So, I issued a bounty on a question. One answer presents all the building pieces needed to solve the problem but doesn't really actually solve it and another answer puts all those pieces together and provides the actual solution. I could either give the bounty to the answer that corresponds to the difficult work of finding the solution or I could give the bounty to the answer that parallel the boring(?) work of putting the pieces together and actually make the problem solvable. Now I wonder:

  1. What would you do, and why?
  2. I would really prefer to give them half of the bounty each since in my opinion the first person who only provided the pieces only did half the job. Can I do that?
  • 3
    you could also have two bounties on the question one after the other, and award both to different answers. Commented Sep 16, 2011 at 7:36
  • Don't agonize too much. All the answerers on that question are over 3000 rep (and thus have editing and voting privileges) and are well known contributors to the site. At that point get a 50 rep bounty isn't really all that significant.
    – Caramdir
    Commented Sep 16, 2011 at 18:07
  • 1
    @Jeff: Though that does conflict with the new bounty doubling mandate.
    – Caramdir
    Commented Sep 16, 2011 at 20:47
  • @caramdir it just means both bounties must be 500 rep to be equal in sequence -- how much do you love your answers? :) Commented Sep 17, 2011 at 5:03

2 Answers 2

  1. I'd do like this: give the "hard", answer the bounty, and accept the complete answer. This is completely fair and valid -- you don't have to award the bounty to the highest-voted answer, or to accept the bounty-rewarded answer.
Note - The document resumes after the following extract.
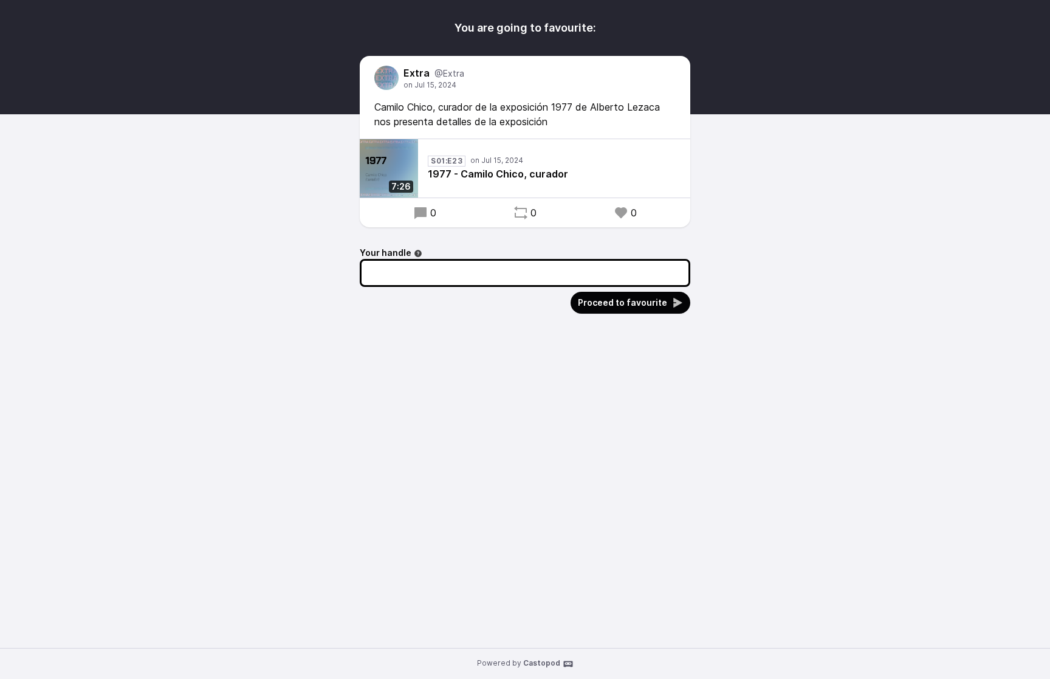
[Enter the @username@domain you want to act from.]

  2. Not possible under current Stack Exchange rules. You would probably find much more information about bounties here (bounty-splitting issue is also covered).


I don't know how others would react, but this is how I think I would react/think if I were an answerer in this situation.

  1. The bounty is not significant as a bounty. When I see a question with a bounty then the amount doesn't matter. What a bounty says is that here is a question that someone is really, really interested in the answer for. So if I answer that question then I have a chance of helping someone a little more than the average question. That does make me more likely to answer it, but the actual bounty itself is irrelevant.

  2. A similar thing goes for the accepted answer. My goal is to help people and also help myself by learning TeX at the same time. If my answer is accepted, then that's great and I've helped someone. If someone else's answer is accepted, then I can look at their solution and learn how to do it better next time. But it's nice when an answer is accepted (whether mine or not) since it then I know which of these two attitudes to adopt!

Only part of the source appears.